ABSTRACT

Reproductive strategies are an essential component of invasion ecology that influence invasion success and rates of population growth. Burmese Pythons (Python bivittatus) are large constrictor snakes that were introduced to the Greater Everglades Ecosystem of southern Florida, USA, from Asia. Since their introduction, these giant constrictors have spread throughout wetlands of southern Florida while increasing in abundance and causing declines in the native species upon which they prey. Multiple paternity in reproduction could facilitate invasion success by increasing the genetic diversity produced within each reproductive event. We used Diversity Arrays Technology genome-wide genotyping to assess multiple paternity in the progeny of wild Burmese Pythons in Florida. We analyzed >4,000 single nucleotide polymorphisms from 153 neonates belonging to 4 clutches collected in southwestern Florida. Complementary hierarchical and K-means clustering analyses of the genetic distances within clutches revealed that three clutches were each fertilized by two sires, with a fourth fertilized by a single sire. The proportions of offspring attributable to each sire within multiple paternity clutches ranged from nearly even to highly skewed. Analysis of multivariate dispersion showed significantly increased genetic variability in the multiple paternity clutches. These results improve our understanding of the reproductive strategy and invasion potential of a giant constrictor with significant ecological impacts.

Upon introduction into a novel environment, invasive species face challenges associated with low genetic variability, low propagule pressure, and uneven sex ratios. Studies on the reproductive characteristics of invasive species have uncovered many different strategies for establishing in, expanding into, and colonizing novel areas. Asexual reproduction can reduce the negative impacts of inbreeding in founding populations (Roman and Darling, 2007), but for sexually reproducing species, there must be other adaptations that mitigate inbreeding and outbreeding depression that can occur during a founding event and subsequent invasion (Peer and Taborsky, 2005). Often, colonization success by a nonnative species is improved with increased genetic variation through the promotion of adaptive potential and the reduction of negative effects from inbreeding depression (Allendorf and Lundquist, 2003; Roman and Darling, 2007).

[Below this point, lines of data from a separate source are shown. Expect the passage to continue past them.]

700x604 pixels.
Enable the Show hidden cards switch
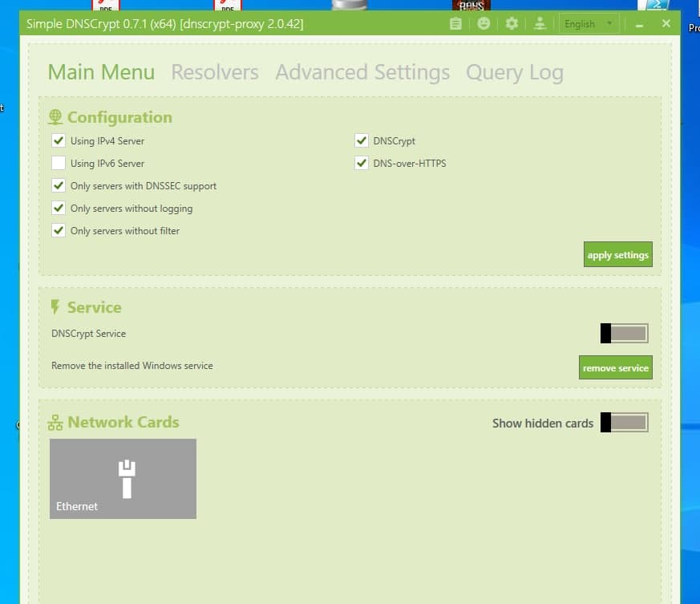pos(624,423)
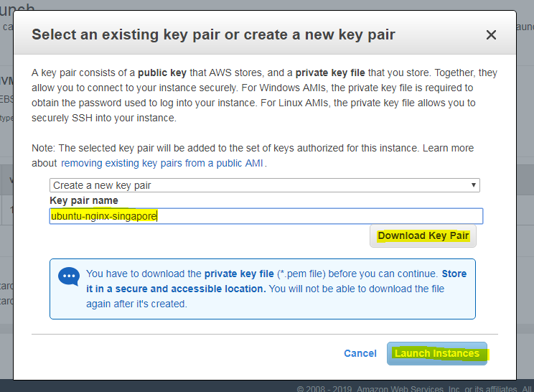534x392 pixels.
Task: Click the 'Note: The selected key pair' sentence
Action: point(225,148)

Multiple introductions of a species can allow for additional, sometimes even novel, combinations of alleles to be added to the population to facilitate successful establishment (Roman and Darling, 2007). In some sexual animals, such as the Burmese Python (Python bivittatus), sporadic parthenogenesis in females is employed as a reproductive strategy and can increase the numbers of females and the general population size (Groot et al., 2003). However, this strategy does not increase the genetic diversity found in the invasive population.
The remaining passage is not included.